There will be about 800 to 900 new aircraft on the market, the majority of which are for Air Asia and Malindo. This means there will be growth in terms of MRO work. New aircrafts are using composite materials, other than the metal aircraft bodies that previously dominated the market. Our MRO companies are excellent at metal works and have to change their activities into maintaining composites. We recently established the Malaysian Center for Composites to support the transition of these companies. We also want to bring that competency and transition into other sectors such as shipbuilding and ship repair, rail transport, and others. We need good industry partners for this that do a lot of R&D. Malaysia is a good strategic location for MRO, since it has a central location in Southeast Asia and a developed workforce of skilled engineers.

How is MIGHT taking the lead in developing innovation in the Malaysian aerospace industry?

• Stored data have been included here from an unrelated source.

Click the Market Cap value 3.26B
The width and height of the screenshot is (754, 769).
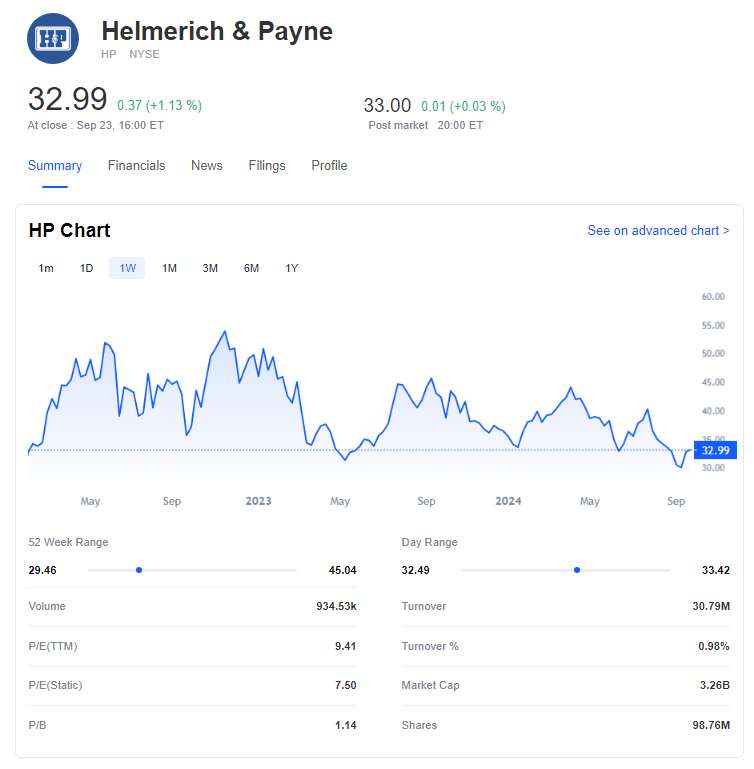[x=714, y=686]
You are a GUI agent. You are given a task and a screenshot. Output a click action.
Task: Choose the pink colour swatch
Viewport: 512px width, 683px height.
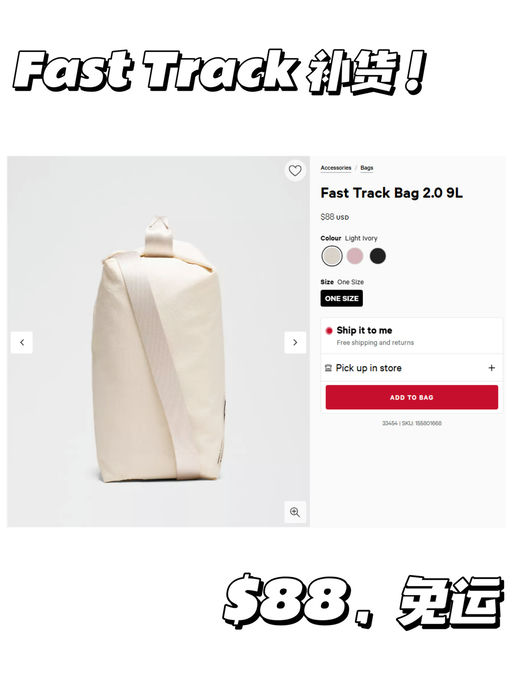click(355, 256)
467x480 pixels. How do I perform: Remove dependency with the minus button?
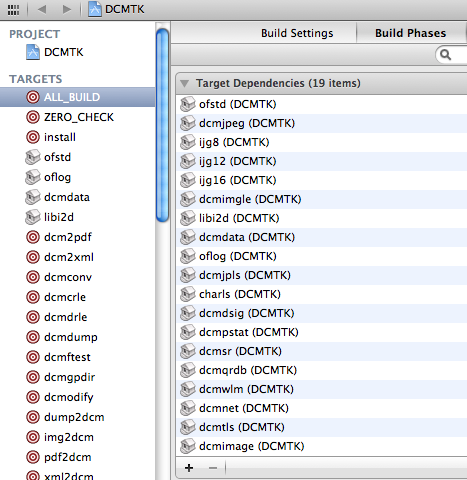point(213,468)
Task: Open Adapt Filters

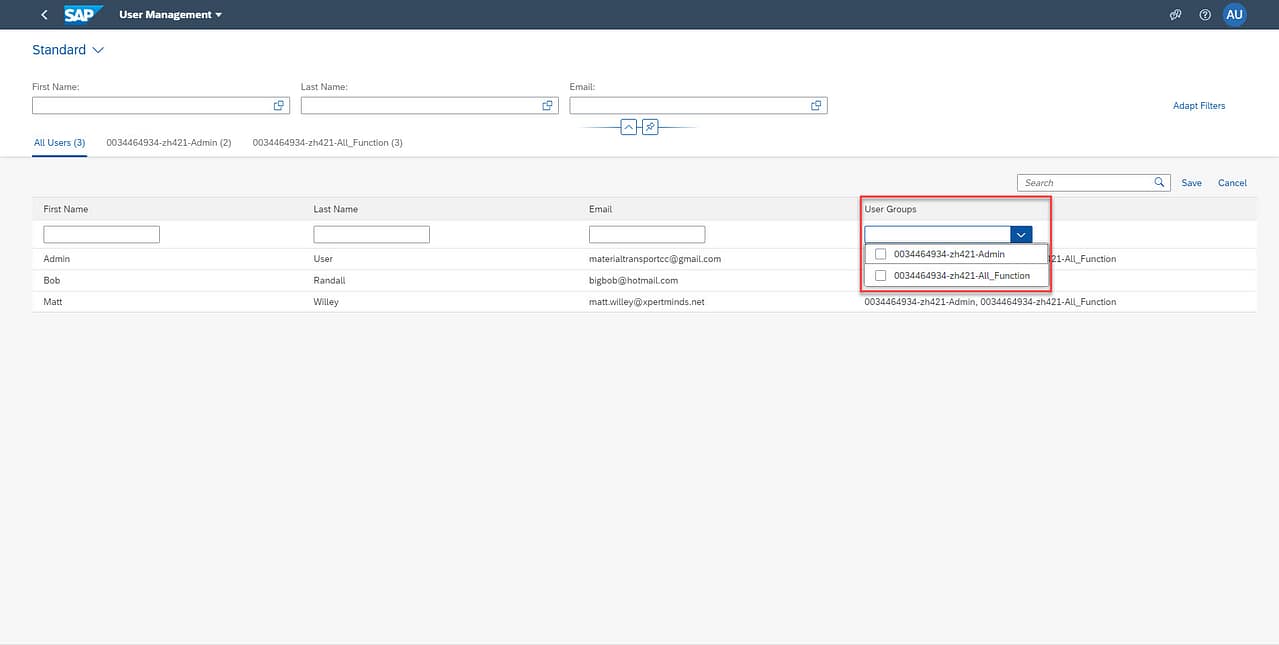Action: tap(1198, 105)
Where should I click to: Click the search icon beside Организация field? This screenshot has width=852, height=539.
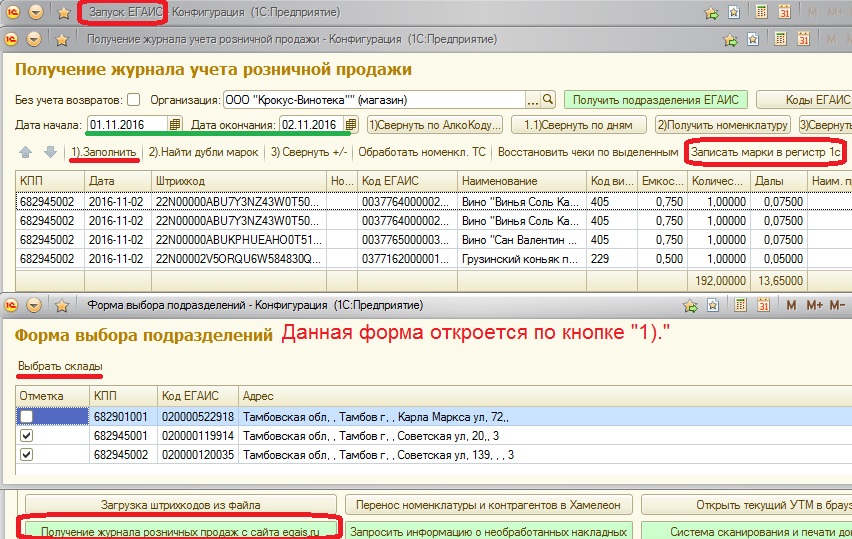click(x=547, y=100)
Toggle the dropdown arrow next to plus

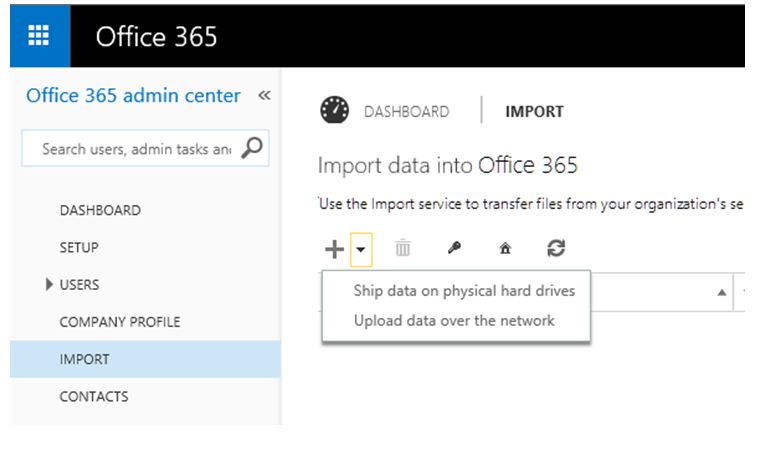pyautogui.click(x=361, y=251)
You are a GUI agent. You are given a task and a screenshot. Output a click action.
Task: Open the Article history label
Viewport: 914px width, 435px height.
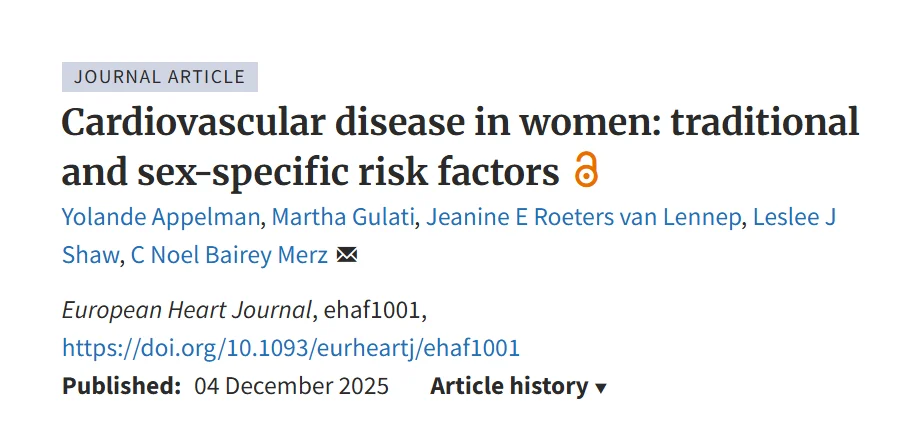pyautogui.click(x=509, y=386)
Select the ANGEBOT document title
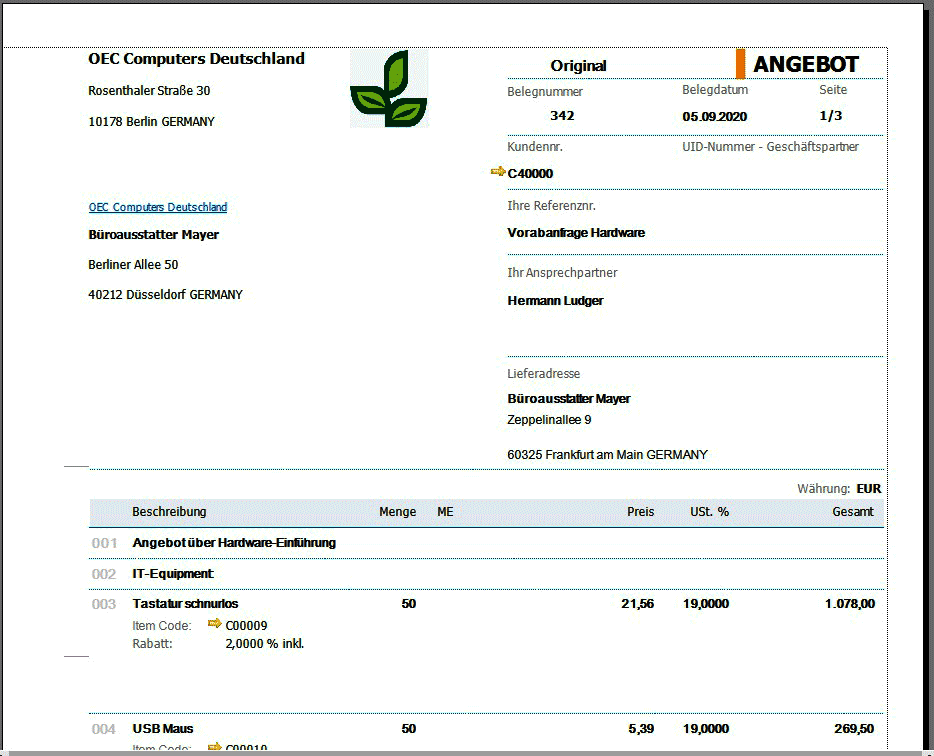934x756 pixels. [x=805, y=65]
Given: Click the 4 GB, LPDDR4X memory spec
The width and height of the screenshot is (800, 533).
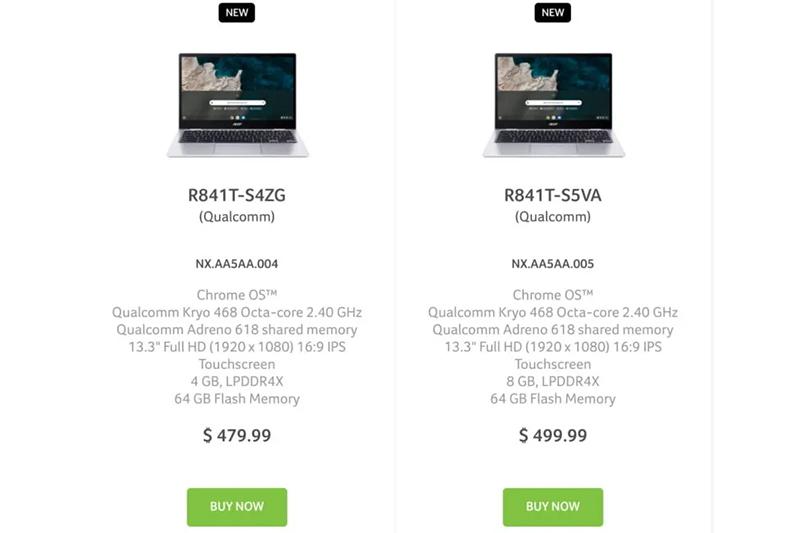Looking at the screenshot, I should 237,381.
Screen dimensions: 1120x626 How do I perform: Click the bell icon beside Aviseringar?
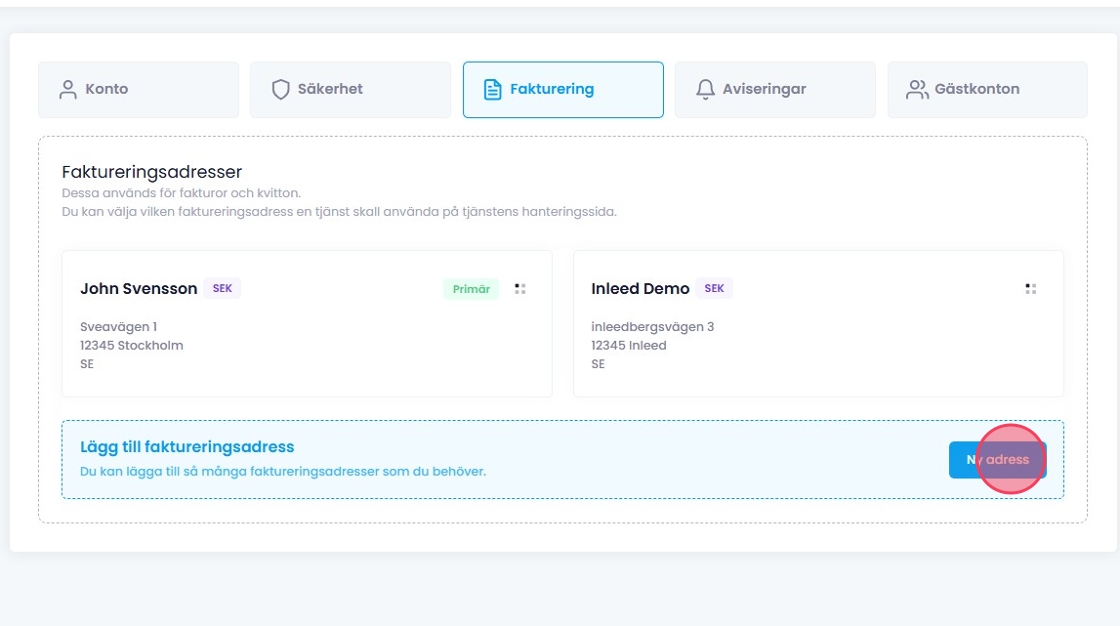(x=705, y=89)
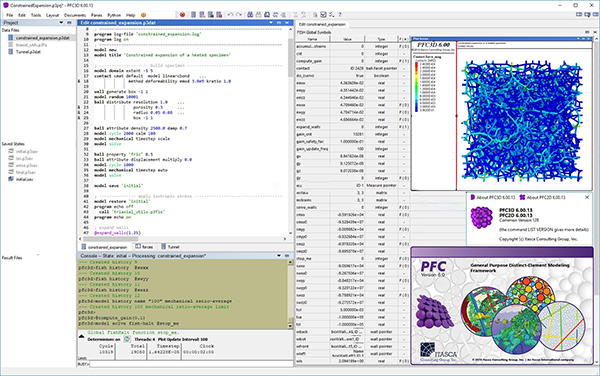Toggle the Edit pane float button
600x376 pixels.
click(x=279, y=23)
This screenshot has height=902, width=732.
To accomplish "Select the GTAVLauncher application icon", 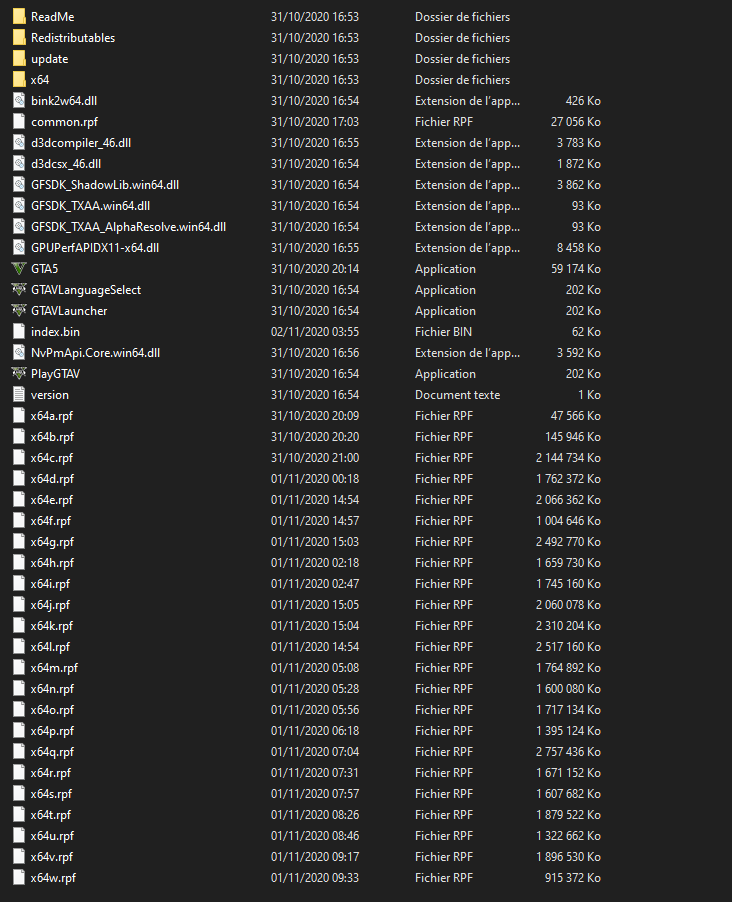I will (19, 310).
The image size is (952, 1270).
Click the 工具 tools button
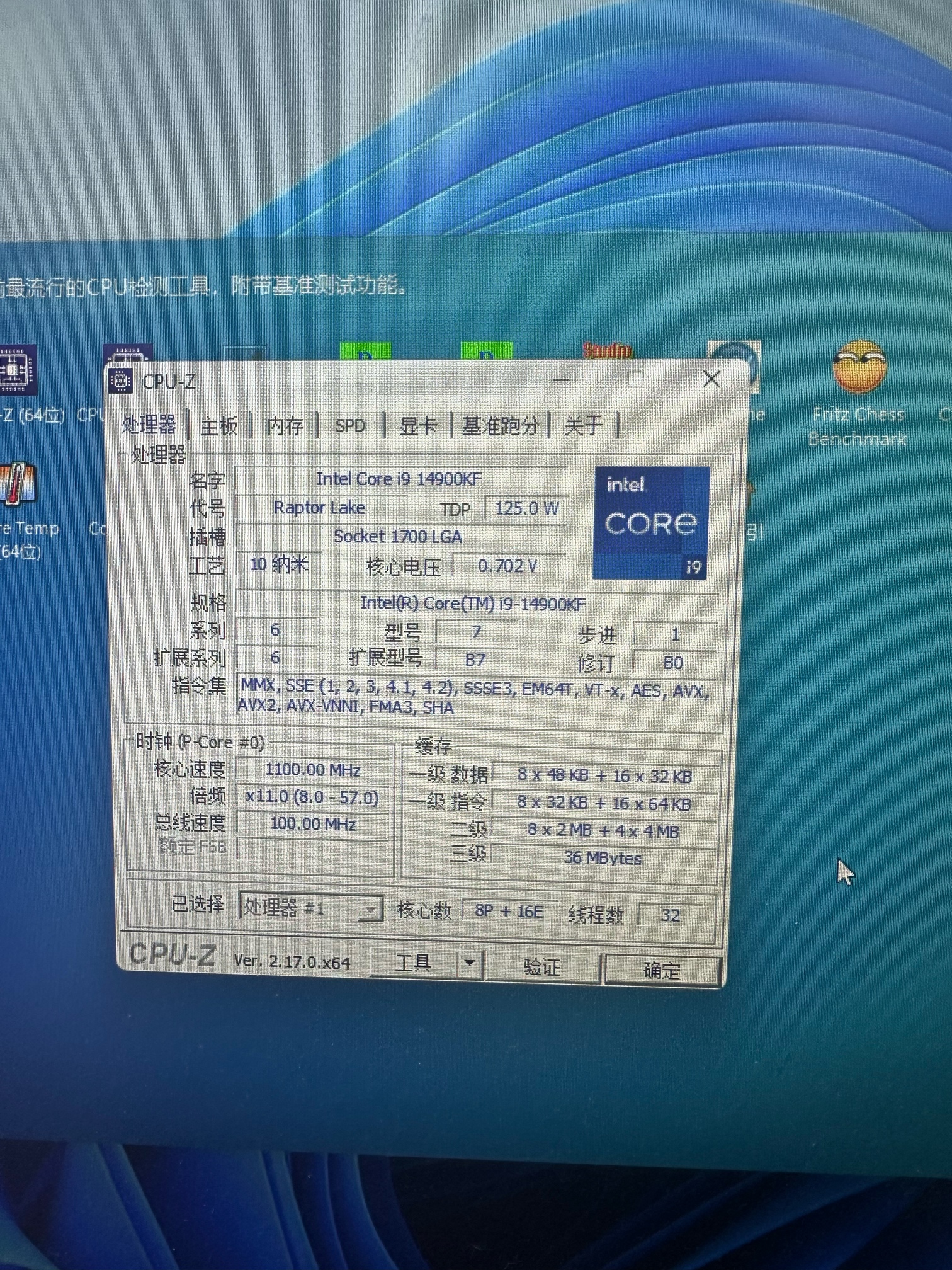tap(414, 963)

The aim of setting up the Aerospace Manufacturing Innovation Center (AMIC) was to bring innovation into the aerospace industry, because like any other industry it can be hard to rely on local companies to create their own innovation ecosystem, as it can be beyond their financial and human resources. Furthermore, when manufacturing from other people’s blueprints, there is no room to be innovative, which is why we established AMIC with the help of Rolls Royce and Airbus. One project it is working on is bio-fuel, which may start to be used in the next five years. CTRM is a founding member of AMIC, and AMIC is providing great support to its R&D activities. Furthermore, we support SMEs, planning partnerships, and sharing facilities.

What are your expectations for the year ahead?

We are expecting the urbanized population to reach 80% by 2030. That means 80% of the population will be living in Malaysia’s four largest cities. These cities need to be properly managed in terms of water, energy, and transportation, for which we are planning a Smart Cities Development for Malaysia. We are looking at how to enhance the standard of living, comfort, and wellbeing of our people in these cities. We believe these smart cities will be crucial for Malaysia in the coming decades. Technology and industry parks will be incorporated into the cities, not the outskirts. Skilled people don’t want to live and work in rural areas; they want to have a good quality of life. Technologies like 3D printing will revolutionize and green-up the way manufacturing is done. Smart cities also require excellent infrastructure planning for utilities, water, and electricity, and an intelligent transportation system. This is what we are working on now, and more.